Singapore Exchange has changed its voluntary delisting rules, with immediate effect, to require exit offers to be both reasonable and fair, and to require offerors to abstain from voting on voluntary delisting resolutions, the exchange said Thursday.
“To ensure investors understand the opinions of Independent Financial Advisors (IFAs), SGX expects the bases for determining the fairness and the reasonableness of the offer be separately detailed,” the exchange said. “SGX will also work with relevant industry bodies to develop guidance and standards for IFAs and their opinions.”
To determine whether an offer is “reasonable,” IFAs should consider the value of the securities and other issues, including the market liquidity and the existing voting rights held by the offeror, SGX said. “Fair” is an opinion on whether the price offered is equal to or at a premium to the value of the securities, it added.
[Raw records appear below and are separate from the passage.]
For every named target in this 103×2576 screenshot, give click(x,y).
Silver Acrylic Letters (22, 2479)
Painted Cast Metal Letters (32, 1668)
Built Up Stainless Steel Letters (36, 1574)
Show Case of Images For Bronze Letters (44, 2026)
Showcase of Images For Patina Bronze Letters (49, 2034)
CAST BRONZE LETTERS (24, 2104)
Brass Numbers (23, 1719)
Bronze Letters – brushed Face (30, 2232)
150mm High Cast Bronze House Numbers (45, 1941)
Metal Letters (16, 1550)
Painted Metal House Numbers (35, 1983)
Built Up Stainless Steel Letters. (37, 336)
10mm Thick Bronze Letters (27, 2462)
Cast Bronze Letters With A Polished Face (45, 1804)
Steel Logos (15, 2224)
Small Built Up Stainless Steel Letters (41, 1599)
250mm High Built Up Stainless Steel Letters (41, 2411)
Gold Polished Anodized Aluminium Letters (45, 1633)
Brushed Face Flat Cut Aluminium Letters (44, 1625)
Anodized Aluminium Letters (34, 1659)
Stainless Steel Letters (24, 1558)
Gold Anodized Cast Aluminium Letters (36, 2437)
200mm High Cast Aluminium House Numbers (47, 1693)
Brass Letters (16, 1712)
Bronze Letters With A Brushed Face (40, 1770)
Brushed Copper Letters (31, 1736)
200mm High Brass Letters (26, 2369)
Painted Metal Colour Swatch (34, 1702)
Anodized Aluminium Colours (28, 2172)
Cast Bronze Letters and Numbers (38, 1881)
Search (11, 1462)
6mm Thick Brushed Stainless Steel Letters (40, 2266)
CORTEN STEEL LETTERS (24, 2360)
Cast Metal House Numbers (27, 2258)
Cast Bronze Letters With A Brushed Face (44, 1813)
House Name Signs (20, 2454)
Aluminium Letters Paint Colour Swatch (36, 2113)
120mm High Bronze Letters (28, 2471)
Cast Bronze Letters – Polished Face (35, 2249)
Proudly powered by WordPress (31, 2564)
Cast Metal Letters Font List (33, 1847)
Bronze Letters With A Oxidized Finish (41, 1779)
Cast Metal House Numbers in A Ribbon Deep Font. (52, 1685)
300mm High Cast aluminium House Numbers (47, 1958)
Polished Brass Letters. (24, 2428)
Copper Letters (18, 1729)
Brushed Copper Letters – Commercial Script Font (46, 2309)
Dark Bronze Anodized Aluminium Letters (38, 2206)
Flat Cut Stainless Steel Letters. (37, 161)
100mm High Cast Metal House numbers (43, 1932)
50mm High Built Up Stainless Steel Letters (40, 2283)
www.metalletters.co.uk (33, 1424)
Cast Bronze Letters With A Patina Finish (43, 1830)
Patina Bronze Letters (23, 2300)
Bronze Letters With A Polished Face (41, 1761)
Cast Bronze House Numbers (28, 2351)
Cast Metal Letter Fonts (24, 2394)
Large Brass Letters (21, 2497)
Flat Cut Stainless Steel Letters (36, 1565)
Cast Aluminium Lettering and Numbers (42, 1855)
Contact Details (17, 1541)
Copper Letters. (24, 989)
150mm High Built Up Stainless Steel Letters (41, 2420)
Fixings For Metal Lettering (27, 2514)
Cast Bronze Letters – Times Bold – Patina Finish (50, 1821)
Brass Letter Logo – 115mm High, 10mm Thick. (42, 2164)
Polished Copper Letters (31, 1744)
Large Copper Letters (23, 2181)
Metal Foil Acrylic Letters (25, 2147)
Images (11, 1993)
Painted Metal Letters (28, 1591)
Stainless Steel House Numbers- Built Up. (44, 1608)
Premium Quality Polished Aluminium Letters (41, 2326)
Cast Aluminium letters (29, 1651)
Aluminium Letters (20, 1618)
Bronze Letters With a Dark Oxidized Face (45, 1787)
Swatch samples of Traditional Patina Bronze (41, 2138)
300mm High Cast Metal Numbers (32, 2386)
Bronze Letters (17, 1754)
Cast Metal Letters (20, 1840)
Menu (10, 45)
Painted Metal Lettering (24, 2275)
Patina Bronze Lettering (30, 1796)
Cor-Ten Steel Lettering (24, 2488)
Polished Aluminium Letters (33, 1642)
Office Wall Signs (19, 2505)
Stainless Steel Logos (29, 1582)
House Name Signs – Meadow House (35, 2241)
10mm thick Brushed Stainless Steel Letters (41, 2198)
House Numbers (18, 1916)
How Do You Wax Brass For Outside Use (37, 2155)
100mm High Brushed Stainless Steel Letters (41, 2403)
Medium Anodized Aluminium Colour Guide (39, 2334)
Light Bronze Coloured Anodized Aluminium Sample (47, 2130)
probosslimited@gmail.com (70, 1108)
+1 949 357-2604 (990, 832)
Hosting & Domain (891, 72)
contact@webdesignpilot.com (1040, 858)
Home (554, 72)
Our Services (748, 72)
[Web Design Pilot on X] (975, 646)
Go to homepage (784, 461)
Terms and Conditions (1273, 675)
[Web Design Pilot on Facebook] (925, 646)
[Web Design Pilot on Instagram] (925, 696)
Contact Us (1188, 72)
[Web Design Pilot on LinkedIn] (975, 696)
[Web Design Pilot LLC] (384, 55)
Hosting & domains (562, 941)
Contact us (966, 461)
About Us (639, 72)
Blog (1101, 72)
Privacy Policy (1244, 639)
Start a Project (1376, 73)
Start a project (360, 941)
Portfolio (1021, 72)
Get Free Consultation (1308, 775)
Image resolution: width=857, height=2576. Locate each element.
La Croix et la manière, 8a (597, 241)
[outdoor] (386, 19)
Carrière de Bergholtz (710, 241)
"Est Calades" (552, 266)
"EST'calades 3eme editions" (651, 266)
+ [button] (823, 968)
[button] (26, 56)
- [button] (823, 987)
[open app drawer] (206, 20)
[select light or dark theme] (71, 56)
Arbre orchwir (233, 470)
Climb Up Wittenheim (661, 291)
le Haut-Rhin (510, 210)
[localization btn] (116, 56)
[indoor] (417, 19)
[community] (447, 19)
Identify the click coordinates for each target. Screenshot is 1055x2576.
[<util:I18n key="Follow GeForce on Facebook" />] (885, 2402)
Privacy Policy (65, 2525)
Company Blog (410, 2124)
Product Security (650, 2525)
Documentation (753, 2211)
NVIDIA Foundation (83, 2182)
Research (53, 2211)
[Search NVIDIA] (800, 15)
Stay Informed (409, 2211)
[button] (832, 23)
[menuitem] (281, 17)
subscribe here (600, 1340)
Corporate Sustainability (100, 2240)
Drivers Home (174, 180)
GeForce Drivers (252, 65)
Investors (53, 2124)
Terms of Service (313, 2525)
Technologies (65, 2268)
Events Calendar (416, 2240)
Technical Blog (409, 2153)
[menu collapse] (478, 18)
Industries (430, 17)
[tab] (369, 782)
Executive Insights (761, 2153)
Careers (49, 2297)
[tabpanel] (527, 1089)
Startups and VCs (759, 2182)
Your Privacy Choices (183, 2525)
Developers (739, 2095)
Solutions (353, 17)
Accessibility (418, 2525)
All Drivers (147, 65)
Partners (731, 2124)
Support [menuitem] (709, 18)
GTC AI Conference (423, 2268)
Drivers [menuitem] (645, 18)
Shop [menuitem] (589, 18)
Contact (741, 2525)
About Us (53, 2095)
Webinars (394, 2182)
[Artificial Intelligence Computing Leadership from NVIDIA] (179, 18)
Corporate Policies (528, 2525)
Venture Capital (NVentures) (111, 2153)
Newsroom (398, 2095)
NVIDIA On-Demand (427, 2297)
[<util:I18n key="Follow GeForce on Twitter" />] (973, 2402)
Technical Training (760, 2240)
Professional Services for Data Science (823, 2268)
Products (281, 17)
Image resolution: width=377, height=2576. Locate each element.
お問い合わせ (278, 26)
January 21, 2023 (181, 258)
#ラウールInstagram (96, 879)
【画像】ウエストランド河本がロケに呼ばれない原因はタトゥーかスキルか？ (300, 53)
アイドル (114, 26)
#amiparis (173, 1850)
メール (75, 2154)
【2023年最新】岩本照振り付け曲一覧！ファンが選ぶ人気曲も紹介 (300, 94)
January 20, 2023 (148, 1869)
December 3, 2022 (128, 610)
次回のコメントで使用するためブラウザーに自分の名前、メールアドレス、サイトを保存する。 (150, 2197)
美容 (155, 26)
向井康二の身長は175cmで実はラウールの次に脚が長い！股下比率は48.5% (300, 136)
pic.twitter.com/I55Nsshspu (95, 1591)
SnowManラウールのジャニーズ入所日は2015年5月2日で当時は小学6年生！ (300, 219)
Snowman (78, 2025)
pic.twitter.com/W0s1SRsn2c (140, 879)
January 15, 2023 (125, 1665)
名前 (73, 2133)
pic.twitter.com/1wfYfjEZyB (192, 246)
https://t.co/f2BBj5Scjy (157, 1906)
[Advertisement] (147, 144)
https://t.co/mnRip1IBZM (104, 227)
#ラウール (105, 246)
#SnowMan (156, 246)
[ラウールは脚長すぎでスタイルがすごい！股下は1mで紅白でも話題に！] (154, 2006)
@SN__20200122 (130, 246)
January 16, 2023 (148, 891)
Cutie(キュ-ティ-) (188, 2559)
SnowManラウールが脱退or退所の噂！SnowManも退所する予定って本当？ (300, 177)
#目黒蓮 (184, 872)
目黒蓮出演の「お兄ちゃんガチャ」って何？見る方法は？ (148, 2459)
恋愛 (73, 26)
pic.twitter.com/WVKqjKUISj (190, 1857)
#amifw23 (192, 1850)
In addition, SGX said the offeror and its concert parties must now abstain from voting on voluntary delisting resolutions.
The approval threshold will remain at 75 percent of shares held by independent shareholders present and voting, while the 10 percent “block” would be removed, SGX said. The block was a requirement that the resolution couldn’t be voted against by more than 10 percent of shares, the statement said.
If the new conditions aren’t met and the free float of the company falls below the minimum threshold of 10 percent, SGX RegCo may suspend trading, but still require the issuer to meeting its obligations under the listing rules, including restoring the free float above the minimum, SGX said.
The changes were made after consulting with market participants and the public, SGX said.